--- start Exercise materials ---

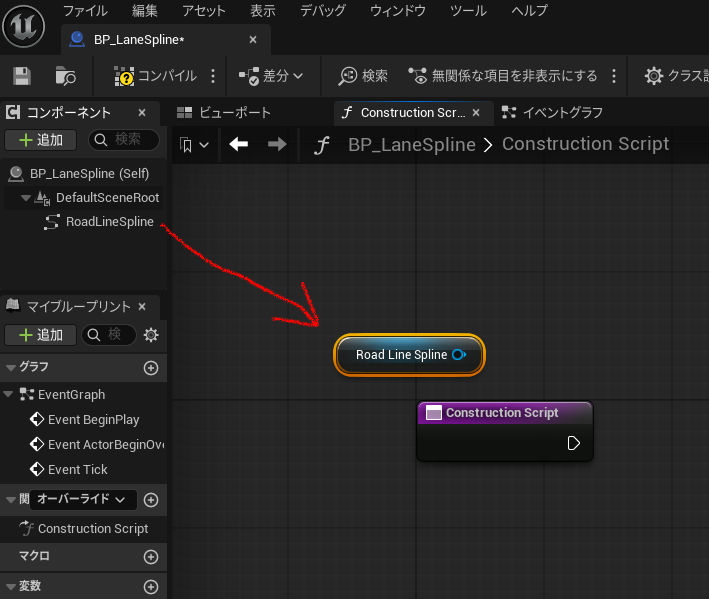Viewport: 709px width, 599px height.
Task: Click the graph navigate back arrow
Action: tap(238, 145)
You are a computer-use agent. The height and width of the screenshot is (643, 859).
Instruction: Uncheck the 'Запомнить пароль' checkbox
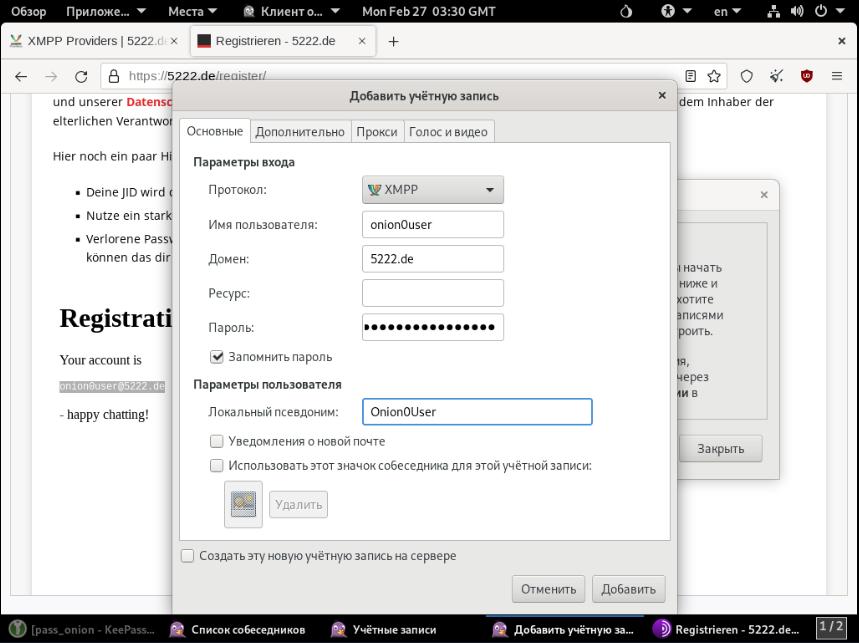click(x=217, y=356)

--- end Exercise materials ---
--- start Exercise materials ---

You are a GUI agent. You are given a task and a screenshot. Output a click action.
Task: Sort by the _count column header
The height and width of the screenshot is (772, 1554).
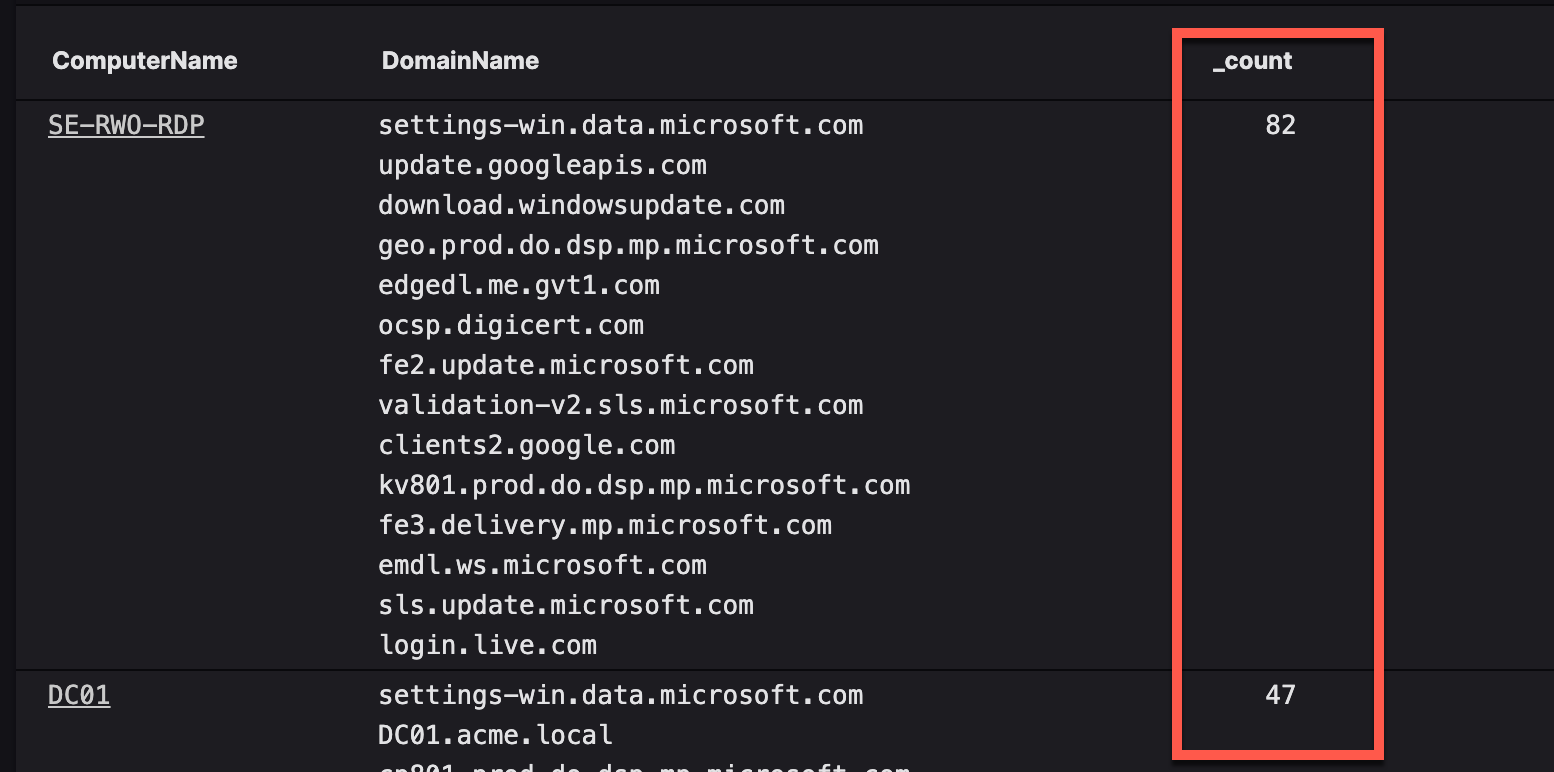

--- end Exercise materials ---

* _Task_
Put the records above, everything from the line containing "You are a computer-use" down to the line containing "click(x=217, y=356)", into a two-column CSV with the columns input and output, one row each. Quote every field, turn line breaks into spaces, and leave the pictures out.

* _Result below_
input,output
"You are a computer-use agent. The height and width of the screenshot is (643, 859). Instruction: Uncheck the 'Запомнить пароль' checkbox","click(x=217, y=356)"